In another patent, U.S. Pat. No. 4,368,350 granted Jan. 11, 1983 to R. D. Perelman, a cable is described in which only a single conductor is used. This conductor is of a gauge heavier than would be used within the core of a multiconductor telecommunications cable, i.e. it has an outside diameter of 0.185 inches. It has a covering layer of adhesive up to 0.004 inches thick which is covered by a foam layer of 0.165 inches thick. The cell size in the foam lies between 10 and 40 mils. Because of its structure, the Perelman cable has a completely different set of electrical requirements from a conventional multiconductor cable. Such an insulated conductor is completely unsuitable for use in multiconductor cable in which the maximum conductor diameter is of the order of 0.035 inches with an outside diameter over the conductor insulation of 0.078 inches. Apart from this the adhesive is acknowledged by Perelman to contribute to the insulation loss of the cable.
Hence, apart from the conventional solid non-cellular insulation, no insulation has been found which will provide dielectric strengths from conductor to conductor in air-core cable and which lie significantly above the minimum requirements set by the R.E.A.

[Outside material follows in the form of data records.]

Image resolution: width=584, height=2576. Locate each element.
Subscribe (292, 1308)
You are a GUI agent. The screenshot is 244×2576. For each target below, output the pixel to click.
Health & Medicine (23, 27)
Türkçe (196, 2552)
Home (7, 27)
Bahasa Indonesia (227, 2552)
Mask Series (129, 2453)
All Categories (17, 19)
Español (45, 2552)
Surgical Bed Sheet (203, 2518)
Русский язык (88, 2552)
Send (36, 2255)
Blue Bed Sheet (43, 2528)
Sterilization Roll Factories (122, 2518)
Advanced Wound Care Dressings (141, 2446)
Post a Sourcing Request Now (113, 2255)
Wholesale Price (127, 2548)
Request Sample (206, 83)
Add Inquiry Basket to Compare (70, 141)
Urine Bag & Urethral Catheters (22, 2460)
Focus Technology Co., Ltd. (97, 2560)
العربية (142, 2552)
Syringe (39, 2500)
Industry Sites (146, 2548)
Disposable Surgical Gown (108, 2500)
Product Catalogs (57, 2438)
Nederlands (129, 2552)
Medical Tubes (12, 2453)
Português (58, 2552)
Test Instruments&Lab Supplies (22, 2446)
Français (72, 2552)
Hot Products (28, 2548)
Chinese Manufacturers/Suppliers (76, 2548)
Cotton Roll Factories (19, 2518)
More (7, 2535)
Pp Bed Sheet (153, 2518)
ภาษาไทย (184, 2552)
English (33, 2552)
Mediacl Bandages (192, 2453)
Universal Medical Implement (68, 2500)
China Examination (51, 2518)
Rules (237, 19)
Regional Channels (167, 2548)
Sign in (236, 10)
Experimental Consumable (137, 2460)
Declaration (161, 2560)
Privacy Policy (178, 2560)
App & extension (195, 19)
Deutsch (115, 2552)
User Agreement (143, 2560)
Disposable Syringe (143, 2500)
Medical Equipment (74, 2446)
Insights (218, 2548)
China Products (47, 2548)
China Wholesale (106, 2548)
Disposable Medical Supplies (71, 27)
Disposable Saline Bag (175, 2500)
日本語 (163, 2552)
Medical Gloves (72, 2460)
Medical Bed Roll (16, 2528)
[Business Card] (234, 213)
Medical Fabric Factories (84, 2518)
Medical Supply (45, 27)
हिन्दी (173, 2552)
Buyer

The present invention provides an air core cable which, for a nominal mutual capacitance of 83 nanofarads/mile provides a dielectric strength between conductors which is completely above the minimum reqirement set by R.E.A. while having an insulation on each conductor which is different from the conventional non-cellular insulation. The cable of this invention is not only an alternative to one with conventional solid insulation, but also provides its dielectric strength requirements with an outside diameter of insulation which is reduced significantly below that for conventional solid insulation thus enabling more twisted conductor pairs to be included in a cable of a certain outside diameter. Because of its structure, the cable according to the invention also produces savings in materials in relation to a conventional air-core cable.
The present invention provides a telecommunications cable having an air-core in which a plurality of insulated electrical conductors are provided, each of which comprises a conductor of diameter between 0.0126 inches and 0.0360 inches having insulation comprising an unpigmented inner layer of solid non-cellular polyolefin based composition of at least 2 mils thick, and an outer layer of cellular polyolefin based composition wherein the cells provide an air space which is at least 15% of the total volume of the outer layer and wherein the nominal mutual capacitance between conductors is at 83 nanofarads/mile and a predetermined minimum dielectric breakdown value between conductors is obtained, the maximum outside diameter across the insulation being less than that of an electrical conductor of equal conductor diameter which provides the same nominal mutual capacitance with a solid non-cellular insulation of the same material as said inner layer.
As referred to above, the nominal capacitance of 83 nanofarads/mile is intended to cover any cable which is manufactured to achieve this capacitance value but which varies therefrom between acceptable manufacturing limits, say between 79 and 87 nanofarads/mile.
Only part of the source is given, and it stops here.